:: Exercise description ::
Please revise the passage about taking a husband's last name. Begin at the words "This meant I", stop after "the obvious choice.", and change "maiden name" to "birth name" throughout that span.

At the end of Judy Garland’s final big film, A Star is Born, she calls herself Mrs. Norman Maine. It’s supposed to be her crowning moment, when she puts her real name and her stage name aside and takes her husband’s disgrace and (spoiler alert) recent suicide as her identity, even as she’s finally gained stardom.
Her line, like the movie, fell flat.
I no longer think it proves your submissiveness or your godliness to call yourself by your husband’s full name with a “Mrs” tacked to the beginning. And I don’t think you need to change your last name into his to prove your loyalty.
Not anymore.
I, however, did change my last name.
My husband and I are a team. I’m the sparkle, he’s the wit. He has an old, wise soul, and the face of Huckleberry Finn. I am the Hispanic-Polish woman he married who has a desire to please and a desire to lead pulling her into any conversation.
Almost everything about our lives is shared, almost to the Sheldon and Davy Vanauken extent. We co-parent, co-manage, co-visioneer. We co-design and co-decorate. We always vacation together and share several, but not all hobbies. We co-run a non-profit we co-founded seven years ago that takes us on the road, behind a shared pulpit, in front of conferences, camps and schools.
My husband edged himself nearer the dark lines of his spotlight to make room for me.
I did not know they made guys like him.
But changing my name to his still wasn’t easy.
Mainly, because my husband wanted me to do what I wanted. He refused to weigh in one way or the other. This was to begin a pattern that would eventually move me out of complementarian and patriarchal belief into egalitarianism and feminism. My husband’s freedom was a highway to knowing God more fully and following Jesus as a woman, not a little girl.
But at the time this freedom felt illicit.
I had to decide. And to make matters more complicated and exciting, my husband considered changing his last name, too. His reasons are a part of his story and not mine. So during our whirlwind, three months engagement, we both considered taking a new last name to usher in this new season of our marriage.
That would have been pretty cool, I think. My name would would have “rung out” better if we had, but in the end he didn’t. I think his belief in redeeming old things came into play here.
This meant I could either keep my maiden name “Taylor” or replace it with his “Fincher.” Or I could also remove my middle name “Grace” and replace it with my maiden name making me “Jonalyn Taylor Fincher” (which I didn’t like the sound of ) or I could hyphenate as Mexican families and my Spanish grandfather encouraged me to do “Jonalyn Taylor-Fincher.” Or I could save the hyphenation for my children.
I chose to remove my maiden name and replace it with my husband’s. It wasn’t the obvious choice.
Growing up I invariably had to repeat, spell and enunciate my first name (no, not Jolyn, JON-a-lyn). This made my easy “Taylor” sort of a relief to arrive at. When introducing myself I wouldn’t say my last name because people rarely never got past my first. Taylor also rounded out the light “lyn”, the hard “a” and “or” were satisfying to roll out.
So leaving “Taylor” for “Fincher” didn’t make the most sense if I wanted to see my name in lights.

:: Record extracts ::

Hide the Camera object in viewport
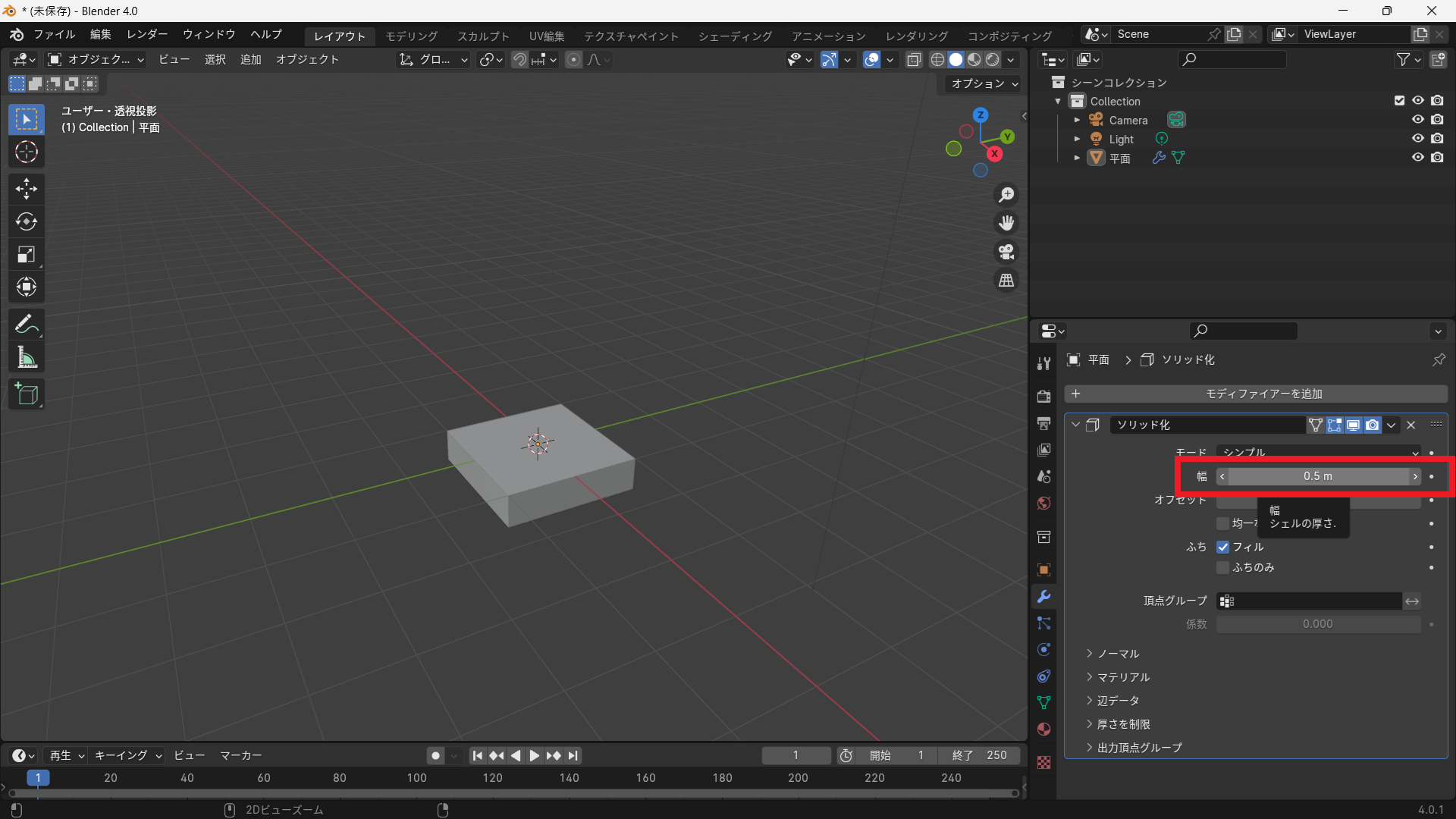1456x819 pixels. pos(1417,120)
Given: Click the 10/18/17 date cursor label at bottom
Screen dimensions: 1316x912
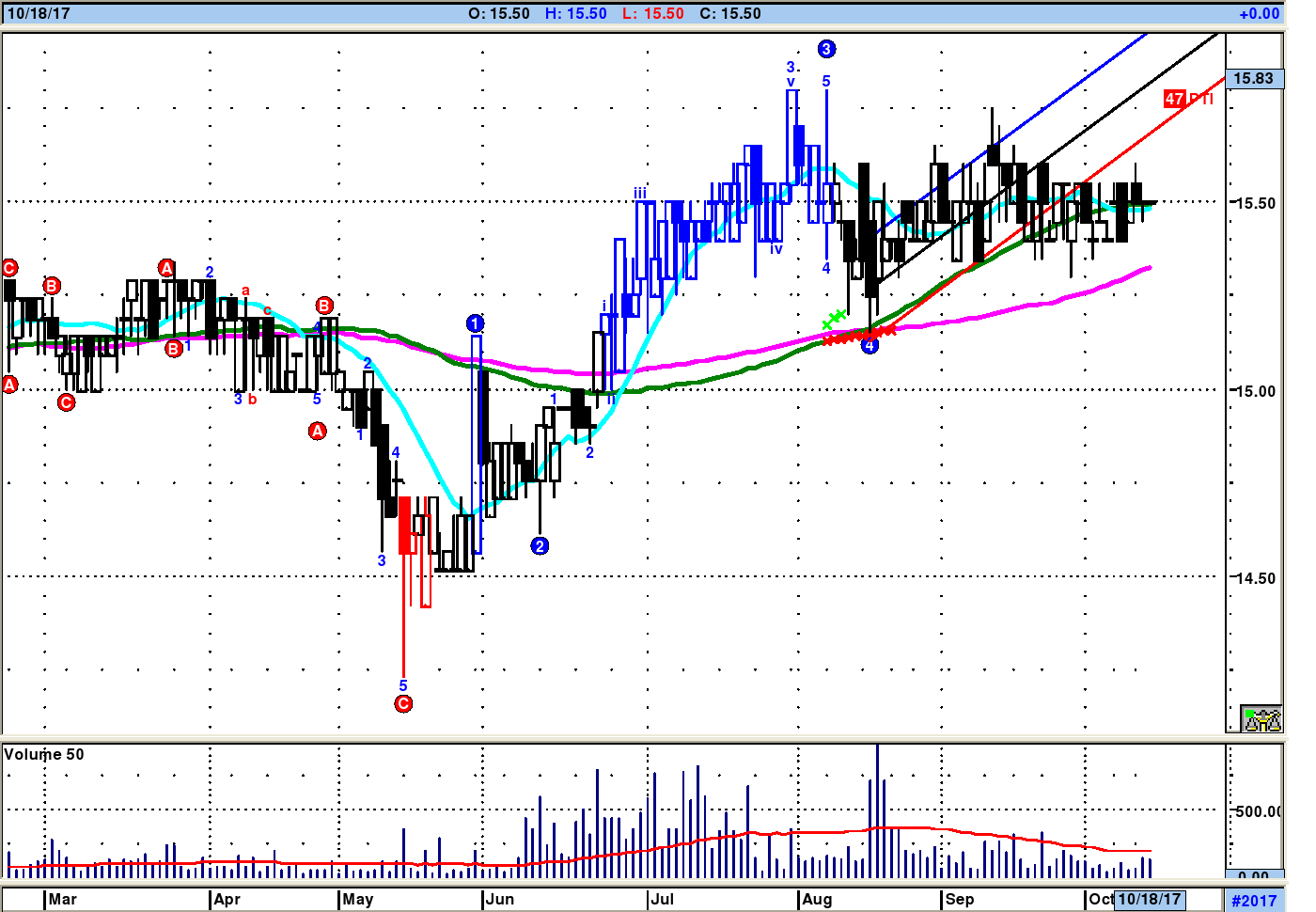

---

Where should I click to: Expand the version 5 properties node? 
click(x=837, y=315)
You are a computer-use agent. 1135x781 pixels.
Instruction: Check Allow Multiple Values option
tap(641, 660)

:: Result of the task ::
This meant I could either keep my birth name “Taylor” or replace it with his “Fincher.” Or I could also remove my middle name “Grace” and replace it with my birth name making me “Jonalyn Taylor Fincher” (which I didn’t like the sound of ) or I could hyphenate as Mexican families and my Spanish grandfather encouraged me to do “Jonalyn Taylor-Fincher.” Or I could save the hyphenation for my children.
I chose to remove my birth name and replace it with my husband’s. It wasn’t the obvious choice.